Great tastes and socializing don’t stop after dinner. Aspen’s nightlife today is a diverse mix of rowdy dance clubs, live music venues, martini lounges, and cozy, candlelit havens.
Style and Value
Contrary to popular belief, Aspen vacations can be tailored to meet almost any budget. In fact, economical Aspen vacations are often the ones that capture the most local character and warm spirit of the community.
Aspen lodging includes such diverse options as luxurious Relais et Chateaux hotels, design hotels, traditional lodges and spacious condominiums. Renovated Victorian homes and designer homes fit for tycoons also make for unique vacation rentals. Even seasoned travelers are interested to discover that Aspen lodges run the gamut from spare-no-expense to simple, convenient, and often family-run.

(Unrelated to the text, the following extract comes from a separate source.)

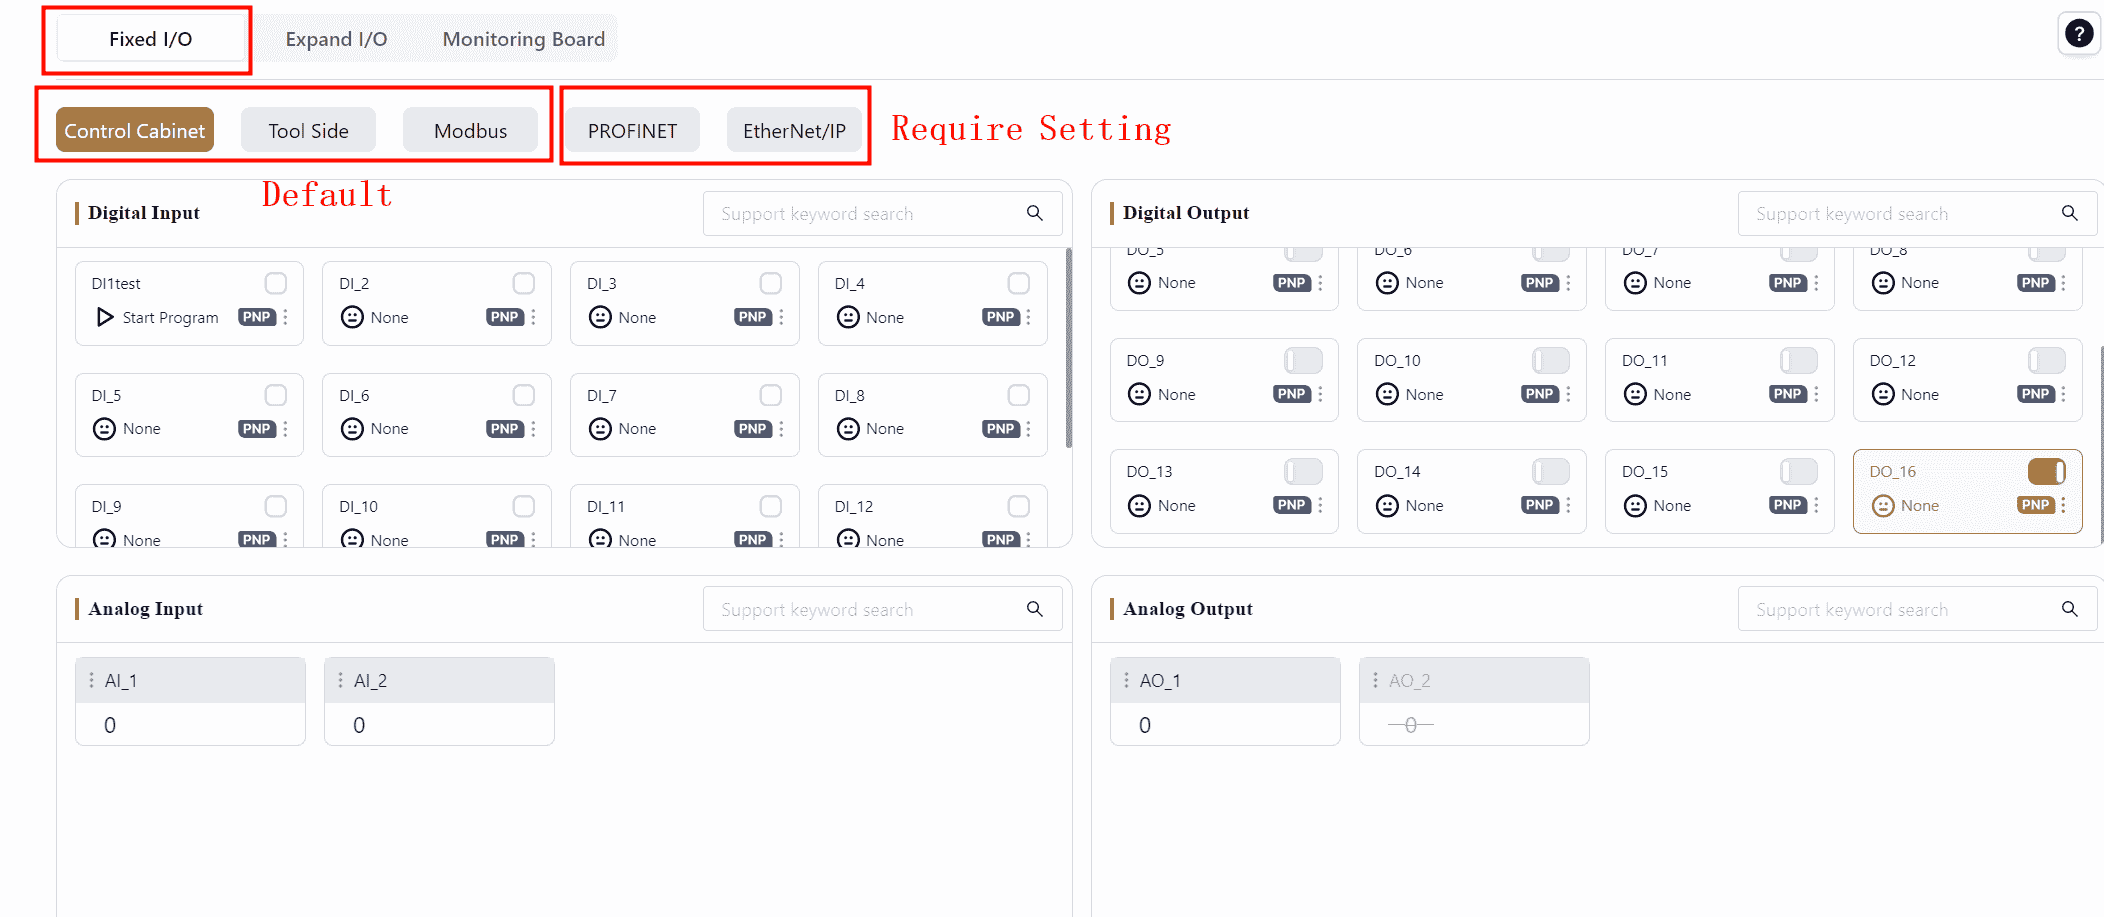Click the search icon in Analog Output
The image size is (2104, 917).
[2069, 609]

Some of the best things in Aspen are free: a morning hike, viewing the sunset at the Maroon Bells, gallery hopping, or catching a quartet of classical music students playing on a street corner.
Aspen is intriguing today, but picture it circa 1885. Home to over 12,000 (nearly twice as many people as live here today), Aspen boasted one of the largest silver veins the world has ever known, and the largest nugget of pure silver ever mined (2,350 lbs) was extracted from the Smuggler Mine in Aspen. Rugged miners spent their days scouring the insides of the surrounding hills and their nights bellied up to the J-Bar at the Hotel Jerome, which remains today as one of Aspen’s favorite bars. When the U.S. government demonetized silver in 1893, Aspen’s boom years ended abruptly. By 1935, an estimated 700 residents lived in Aspen.

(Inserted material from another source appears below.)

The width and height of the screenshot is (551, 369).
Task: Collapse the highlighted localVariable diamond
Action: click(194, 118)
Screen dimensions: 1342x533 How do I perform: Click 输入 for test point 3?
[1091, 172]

Skiing revitalized Aspen. After World War II, intrepid and entrepreneurial vets of the 10th Mountain Division (the U.S. Army’s mountain-fighting group) translated their experience in the Alps into an infant resort in the Rockies. At the same time, Chicago industrialist Walter Paepcke envisioned Aspen as a summer cultural and intellectual center and put his plan into action, founding the Aspen Music Festival and the Aspen Institute.